* BEGIN Task input *

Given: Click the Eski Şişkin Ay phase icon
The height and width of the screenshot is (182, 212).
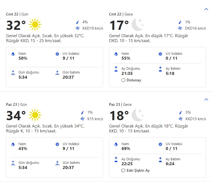Looking at the screenshot, I should coord(123,170).
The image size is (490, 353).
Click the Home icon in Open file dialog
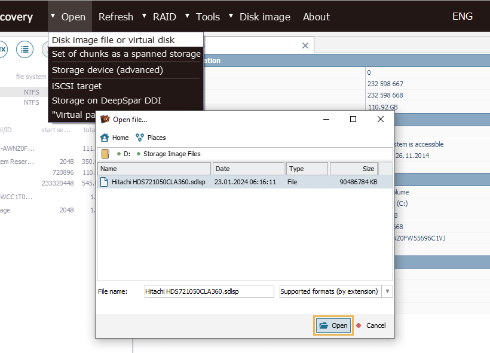tap(105, 138)
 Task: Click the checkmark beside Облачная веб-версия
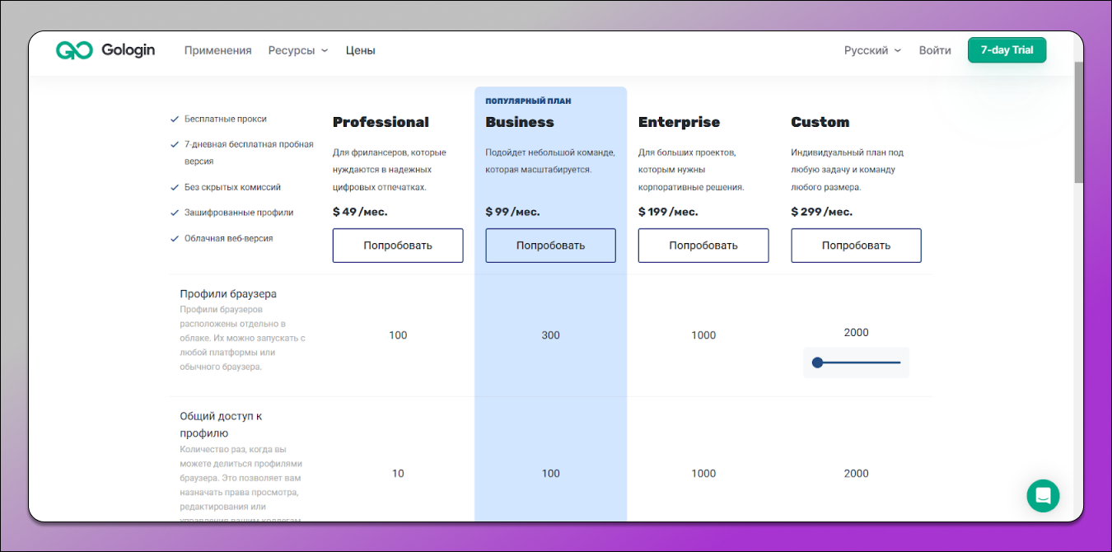coord(174,237)
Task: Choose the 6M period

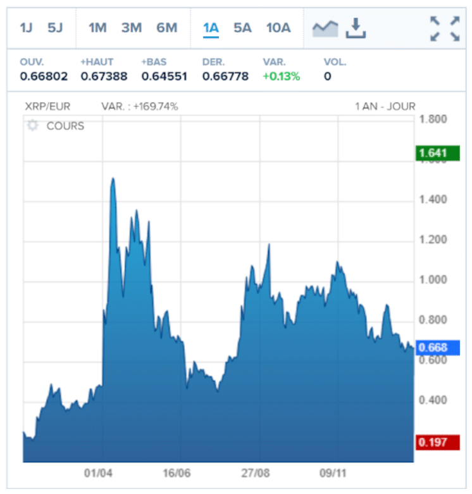Action: tap(166, 28)
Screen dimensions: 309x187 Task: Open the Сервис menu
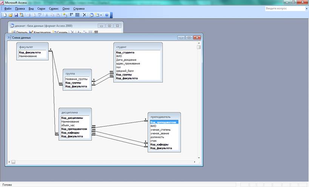55,8
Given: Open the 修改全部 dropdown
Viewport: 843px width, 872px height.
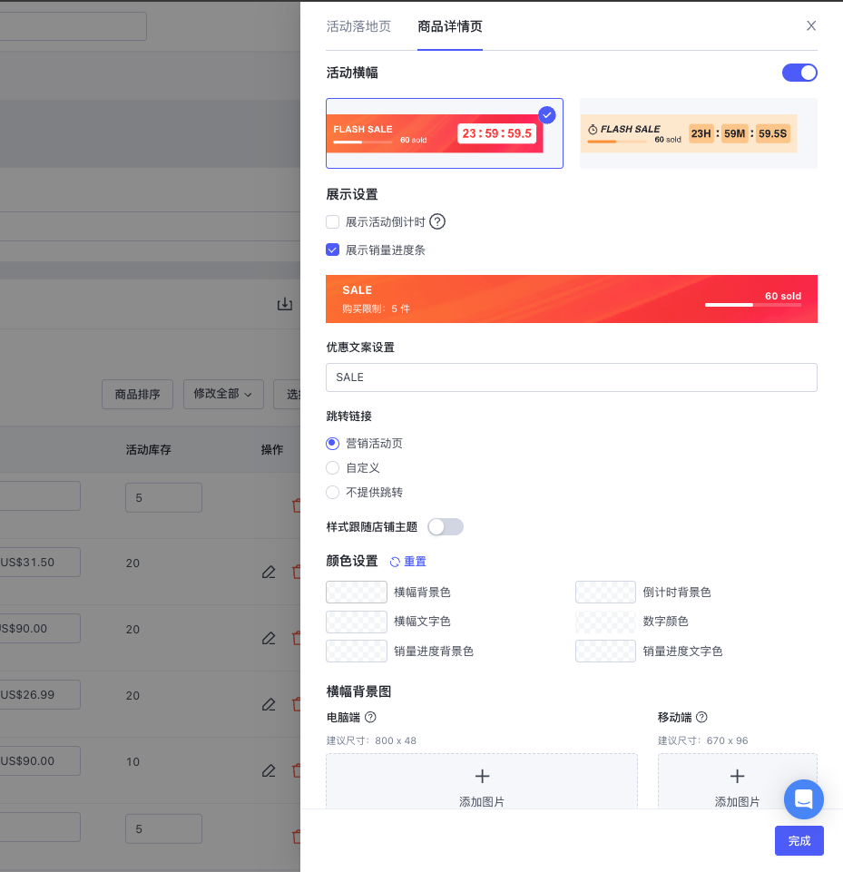Looking at the screenshot, I should pos(223,395).
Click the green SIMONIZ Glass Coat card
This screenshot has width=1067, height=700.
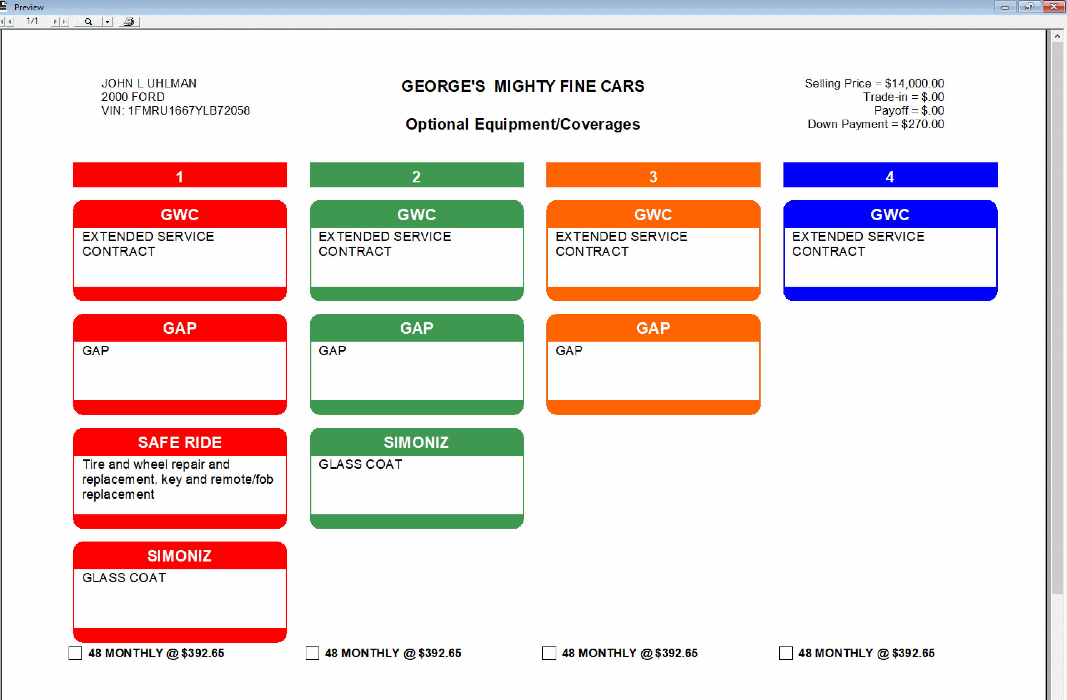416,478
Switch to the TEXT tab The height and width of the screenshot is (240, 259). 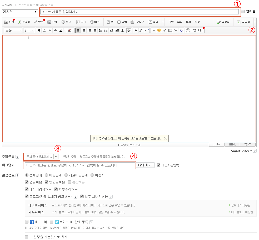[247, 144]

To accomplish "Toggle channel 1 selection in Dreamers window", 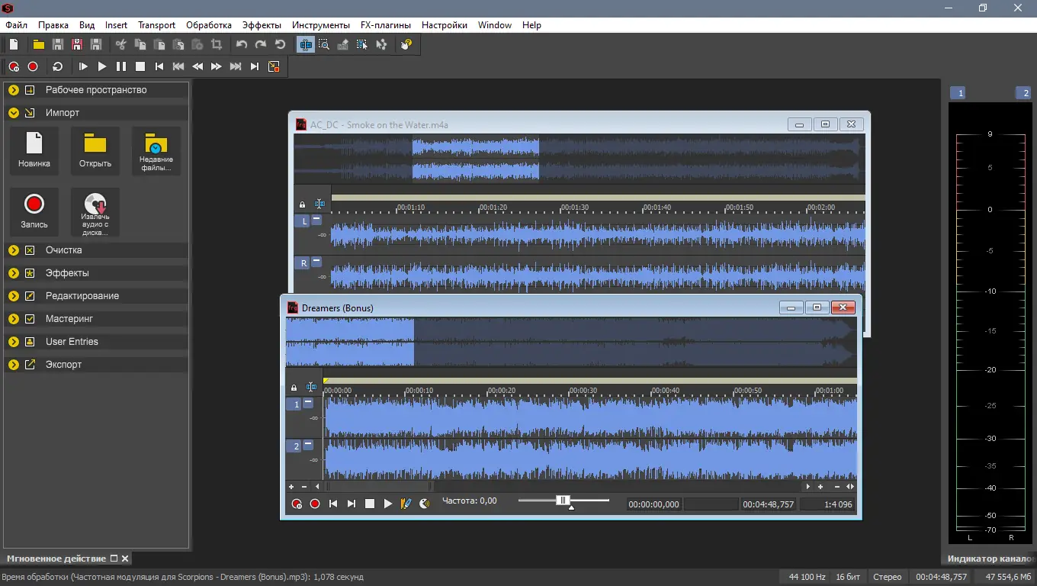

* END Task input *

Instruction:
Output the lines from the start of the material through the line containing "coord(174,237)" as a JSON list of strings, one string per line, skipping blank lines and leaving out the pictures.

Written response:
[
  "Given: Click the Eski Şişkin Ay phase icon",
  "The height and width of the screenshot is (182, 212).",
  "Looking at the screenshot, I should coord(123,170).",
  "The image size is (490, 353).",
  "Click the Home icon in Open file dialog",
  "tap(105, 138)",
  " Task: Click the checkmark beside Облачная веб-версия",
  "coord(174,237)"
]